ESTRATTO DEL TESTO:
Va premesso che, quando Gran Bretagna e Francia amministrarono i paesi islamici loro sottomessi, entrambe cercarono per lo più di strutturare forme di governo ispirate a quelle europee. Vennero così aboliti e smantellati gli istituti sociali, giuridici (corti coraniche), educativi (madrasse) e di mutuo soccorso della società islamica, vigenti colà da secoli. Questo provocò ulteriore risentimento da parte della popolazione musulmana locale, che nel frattempo, con orrore, vedeva per la prima volta iniziare a emanciparsi, e talora a prosperare, coloro da sempre considerati subalterni: ebrei e cristiani armeni, copti e assiri.

La Germania guglielmina, che pure governava alcune popolazioni islamiche – Togo, Camerun e Africa Orientale –, adattò un sistema di dominio diverso, ossia mantenne funzionanti le strutture di governo previste dall’islam. Il governo tedesco di quei territori si esercitava, cioè, attraverso il tradizionale governo islamico degli stessi. Tale attitudine tedesca (“Islampolitik”), ovviamente, era funzionale a destabilizzare gli imperi coloniali britannico e francese, in quanto mostrava ai suoi sudditi musulmani un apprezzamento dell’islam e maggiore considerazione, acuendo la rabbia popolare contro Francia, Gran Bretagna e dhimmi.

Tali dinamiche fecero sì che, se da una parte non pochi leader religiosi islamici simpatizzarono per la causa tedesca e per la politicizzazione “tedesca” dell’islam, al contempo i dipartimenti di arabistica e di islamistica fiorirono nelle università tedesche, con la creazione di mensili, biblioteche e gruppi di discussione volti al medesimo fine. Molti islamologi tedeschi appoggiarono entusiasticamente, per il “bene” e la prosperità della nazione germanica, tale politicizzazione “geneticamente modificata” dell’islam. Soltanto poche voci accademiche, ancorché molto autorevoli, si levarono nettamente contrarie a questo eccitamento politico-bellico-religioso, poiché ritennero che ciò avrebbe contribuito a creare un mostro (così il danese Christiaan Snouck Hurgronje).

ESTRATTO DEI DATI:
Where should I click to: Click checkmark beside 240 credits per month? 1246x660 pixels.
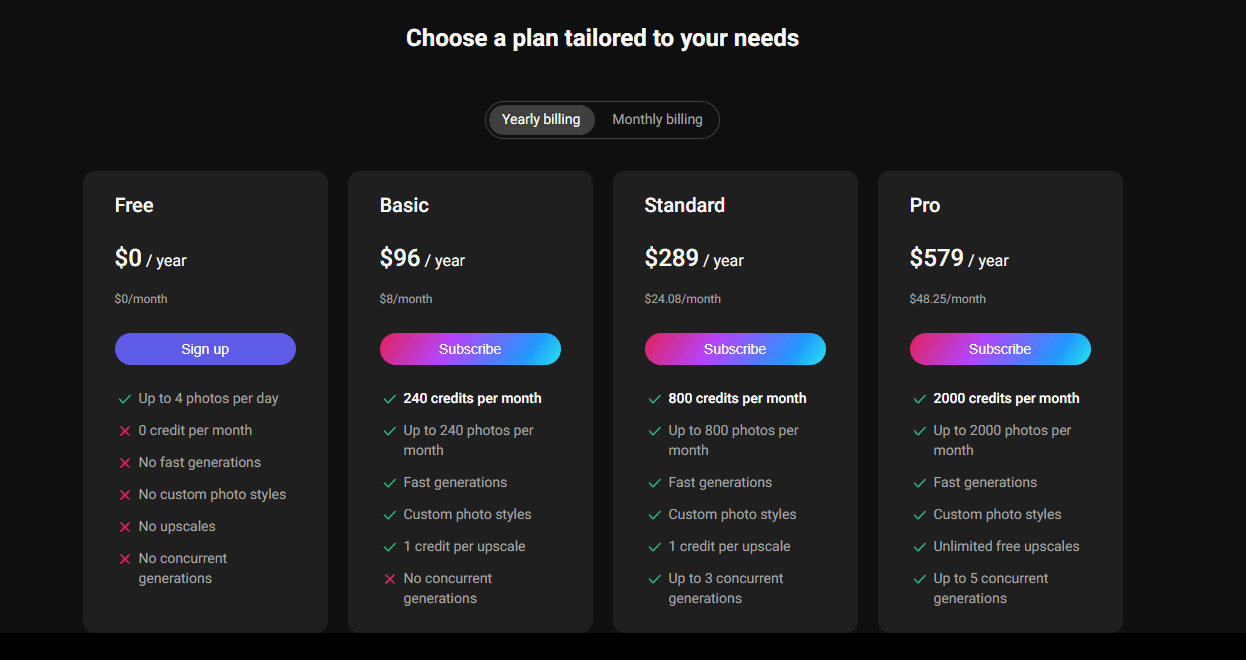[390, 399]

IL COMPITO:
Trascrivi dal brano sulla politica islamica tedesca il passo che va da "Va premesso che, quando" fino a "copti e assiri." compreso. I dati non hanno alcun ruolo in questo lavoro.

RISPOSTA SCRITTA:
Va premesso che, quando Gran Bretagna e Francia amministrarono i paesi islamici loro sottomessi, entrambe cercarono per lo più di strutturare forme di governo ispirate a quelle europee. Vennero così aboliti e smantellati gli istituti sociali, giuridici (corti coraniche), educativi (madrasse) e di mutuo soccorso della società islamica, vigenti colà da secoli. Questo provocò ulteriore risentimento da parte della popolazione musulmana locale, che nel frattempo, con orrore, vedeva per la prima volta iniziare a emanciparsi, e talora a prosperare, coloro da sempre considerati subalterni: ebrei e cristiani armeni, copti e assiri.